Outside of the photosynthetic machinery, high-valent manganese cofactors are rare in biology. It was proposed that a recently discovered subclass of ribonucleotide reductase (RNR), class Id, is dependent on a Mn-2(IV,III) cofactor for catalysis. Class I RNRs consist of a substrate-binding component (NrdA) and a metal-containing radical-generating component (NrdB). Herein we utilize a combination of EPR spectroscopy and enzyme assays to underscore the enzymatic relevance of the Mn-2(IV,III) cofactor in class Id NrdB from Facklamia ignava. Once formed, the Mn-2(IV,III) cofactor confers enzyme activity that correlates well with cofactor quantity. Moreover, we present the X-ray structure of the apo- and aerobically Mn-loaded forms of the homologous class Id NrdB from Leeuwenhoekiella blandensis, revealing a dimanganese centre typical of the subclass, with a tyrosine residue maintained at distance from the metal centre and a lysine residue projected towards the metals. Structural comparison of the apo- and metal-loaded forms of the protein reveals a refolding of the loop containing the conserved lysine and an unusual shift in the orientation of helices within a monomer, leading to the opening of a channel towards the metal site.

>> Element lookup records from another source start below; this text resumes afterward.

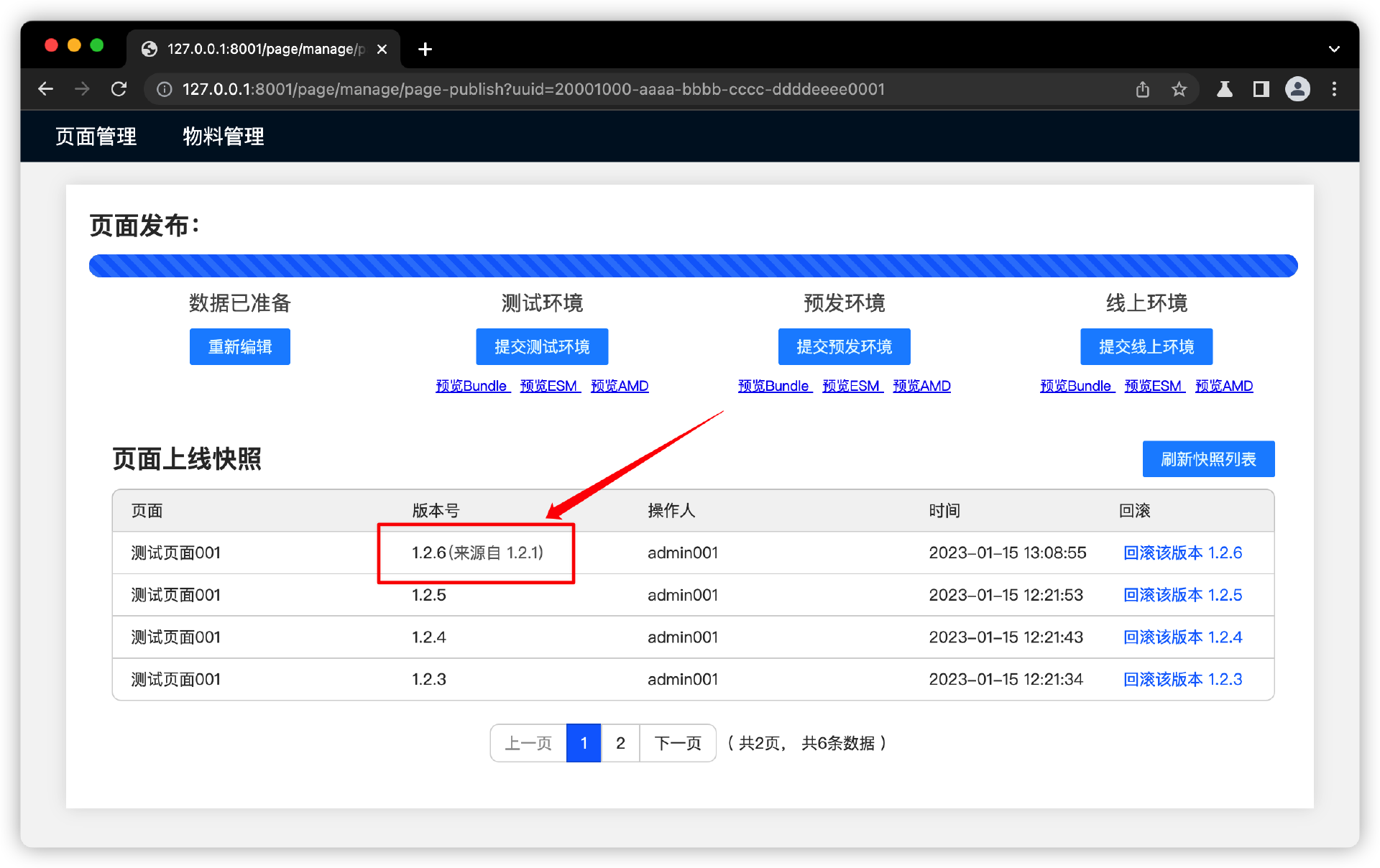
Task: Bookmark page with star icon
Action: tap(1179, 89)
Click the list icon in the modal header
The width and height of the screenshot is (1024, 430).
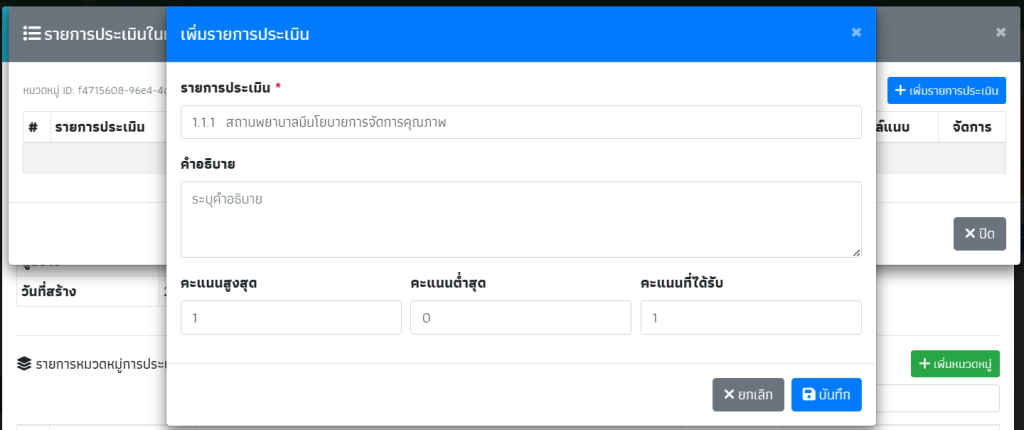pyautogui.click(x=31, y=33)
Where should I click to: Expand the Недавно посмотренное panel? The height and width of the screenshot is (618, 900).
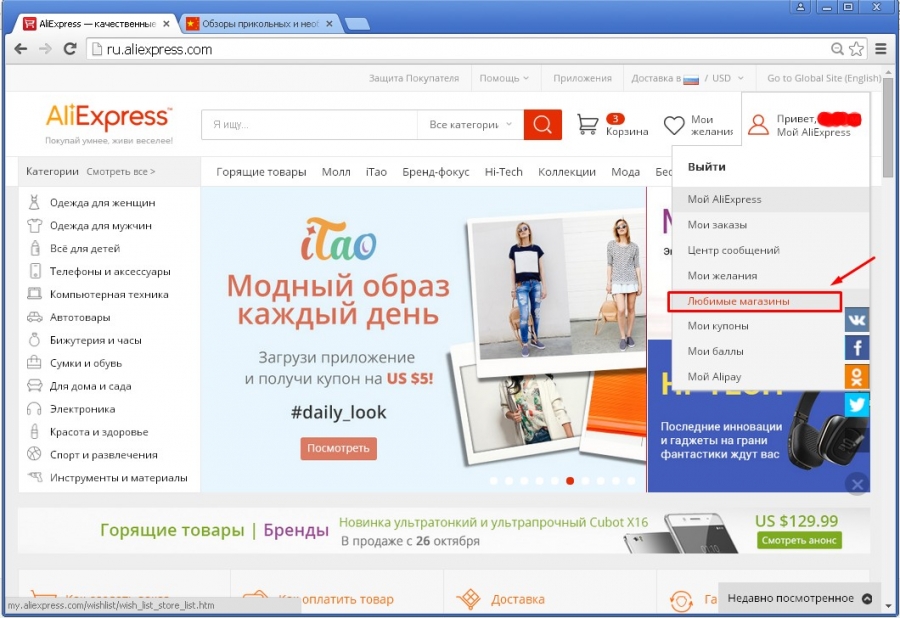[799, 599]
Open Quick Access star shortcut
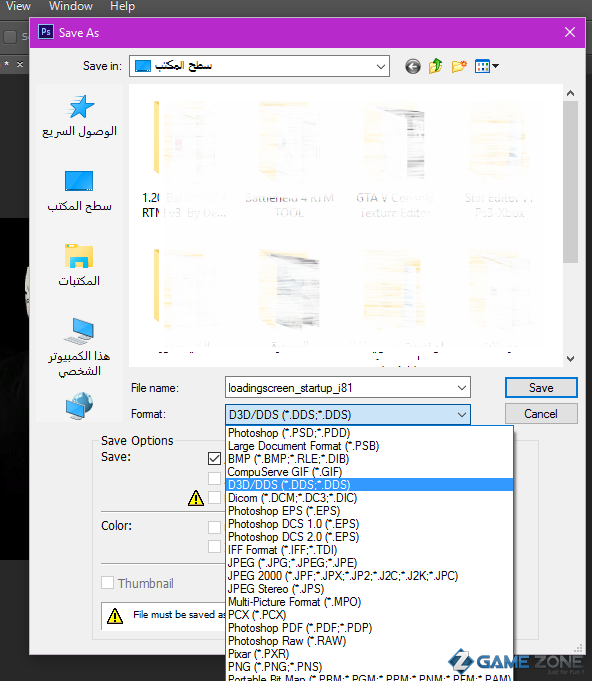Viewport: 592px width, 681px height. click(x=79, y=116)
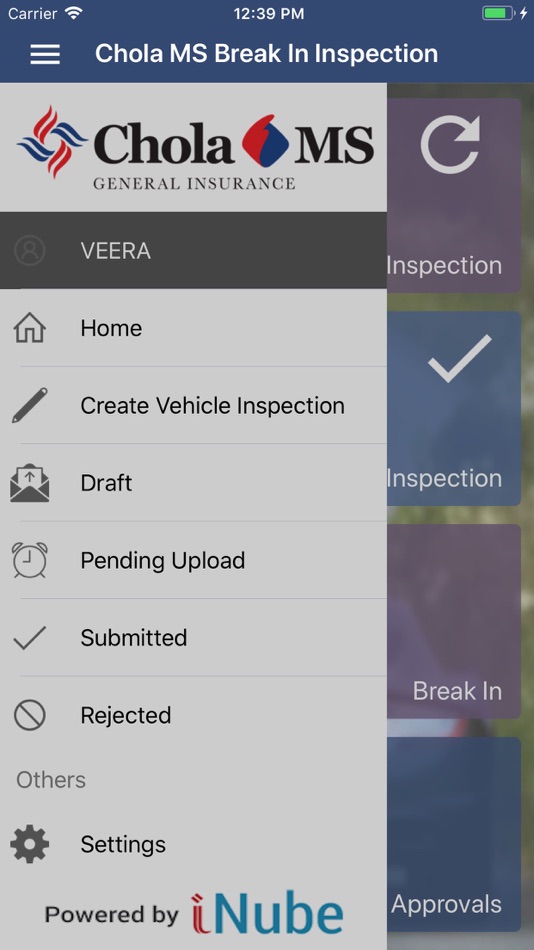Tap the hamburger menu icon

[45, 54]
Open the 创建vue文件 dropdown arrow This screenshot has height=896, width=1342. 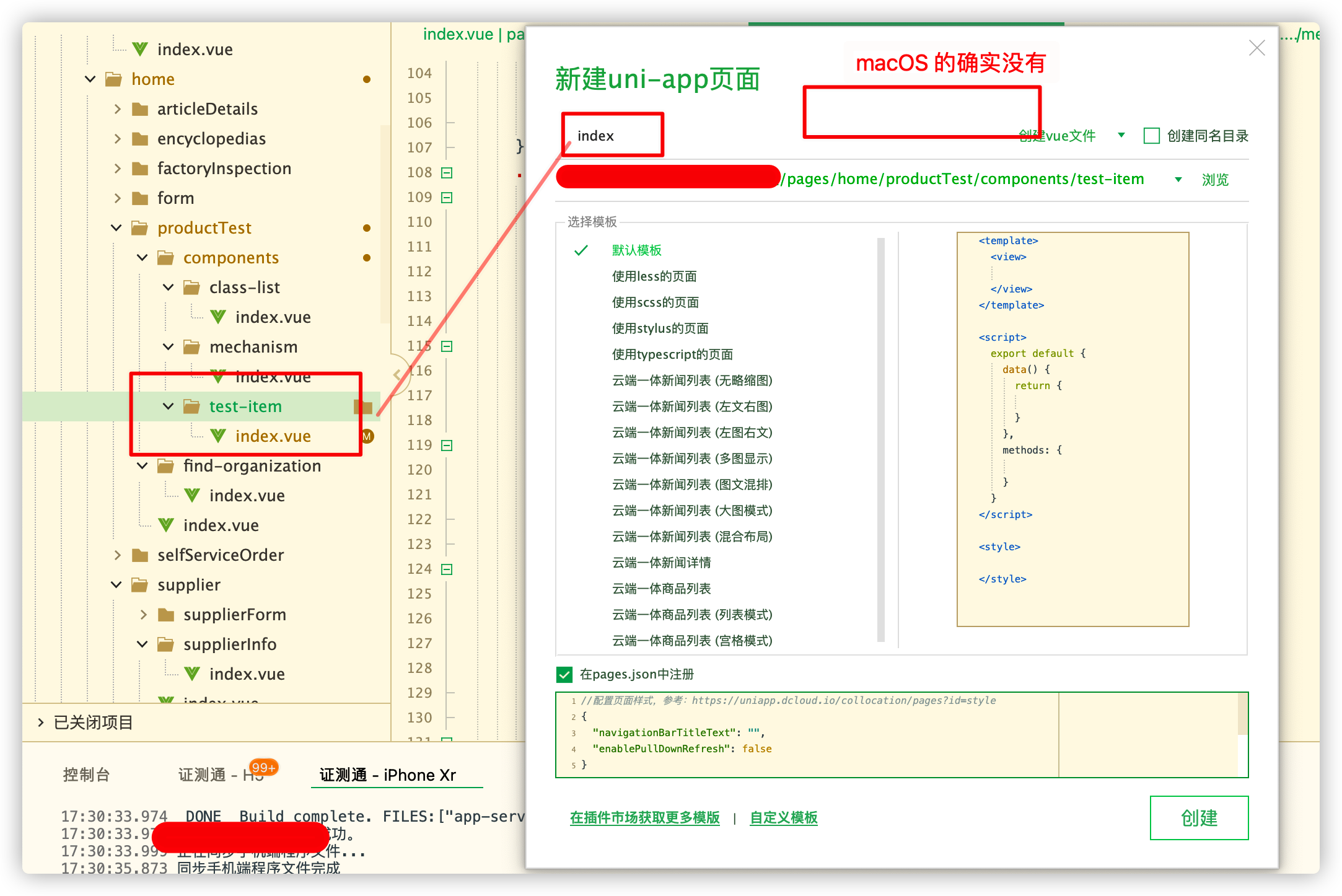pos(1121,135)
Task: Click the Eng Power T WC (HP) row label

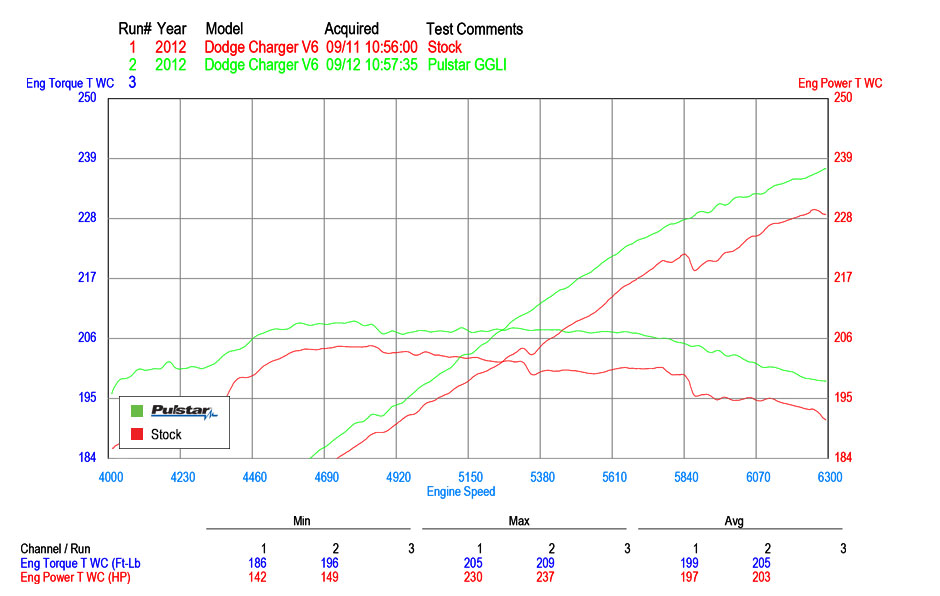Action: click(76, 577)
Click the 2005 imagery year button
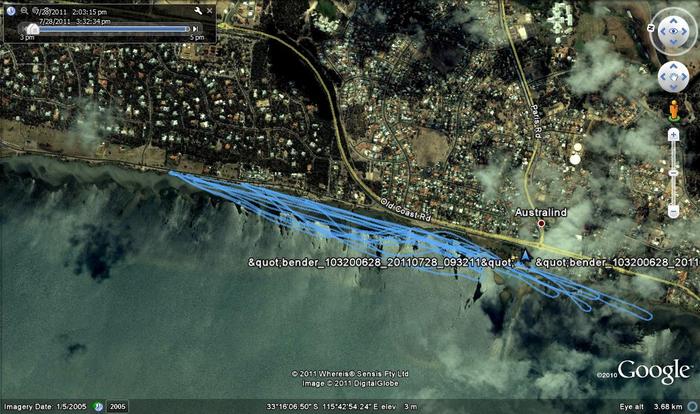 [x=118, y=407]
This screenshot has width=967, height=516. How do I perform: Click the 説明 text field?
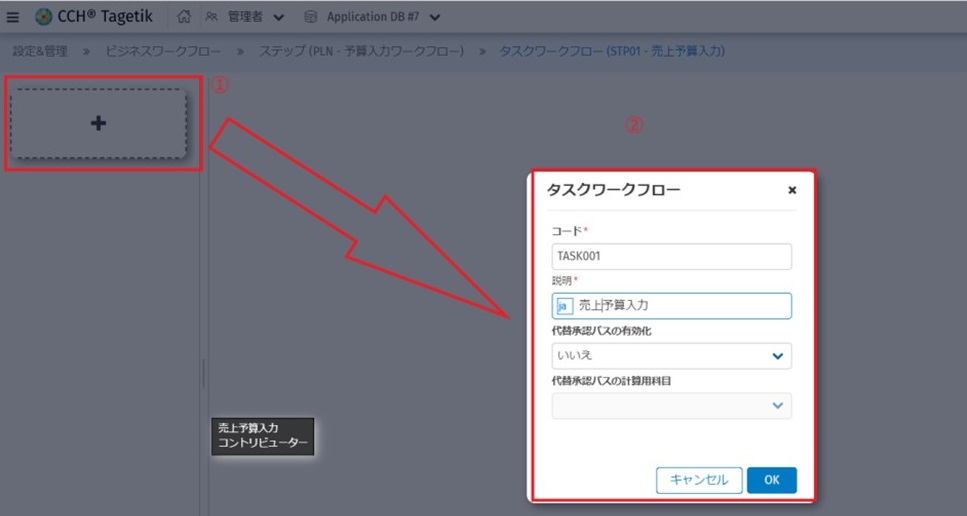[680, 306]
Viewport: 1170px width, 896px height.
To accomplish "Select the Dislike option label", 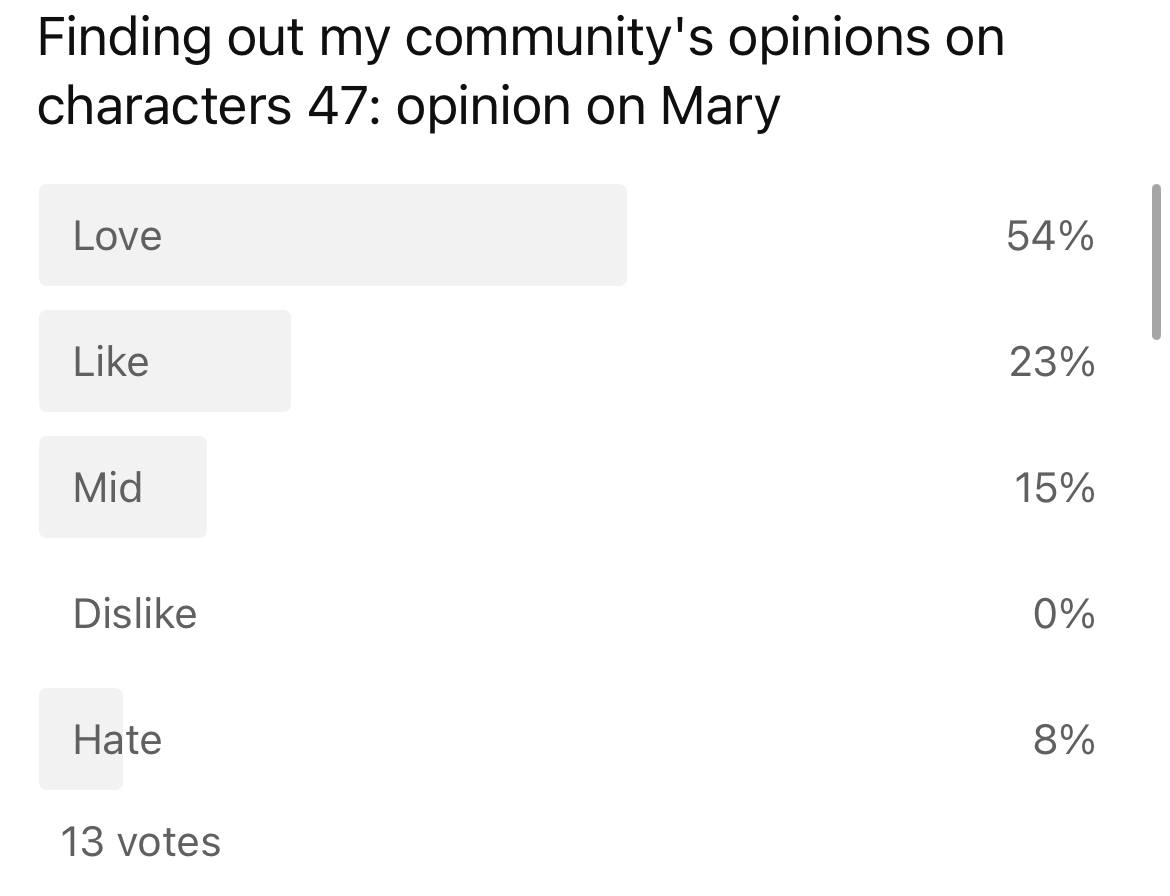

Such major conformational changes have not been observed in NrdB proteins before. Finally, in vitro reconstitution experiments reveal that the high-valent manganese cofactor is not formed spontaneously from oxygen, but can be generated from at least two different reduced oxygen species, i.e. H2O2 and superoxide (O2 center dot-). Considering the observed differences in the efficiency of these two activating reagents, we propose that the physiologically relevant mechanism involves superoxide.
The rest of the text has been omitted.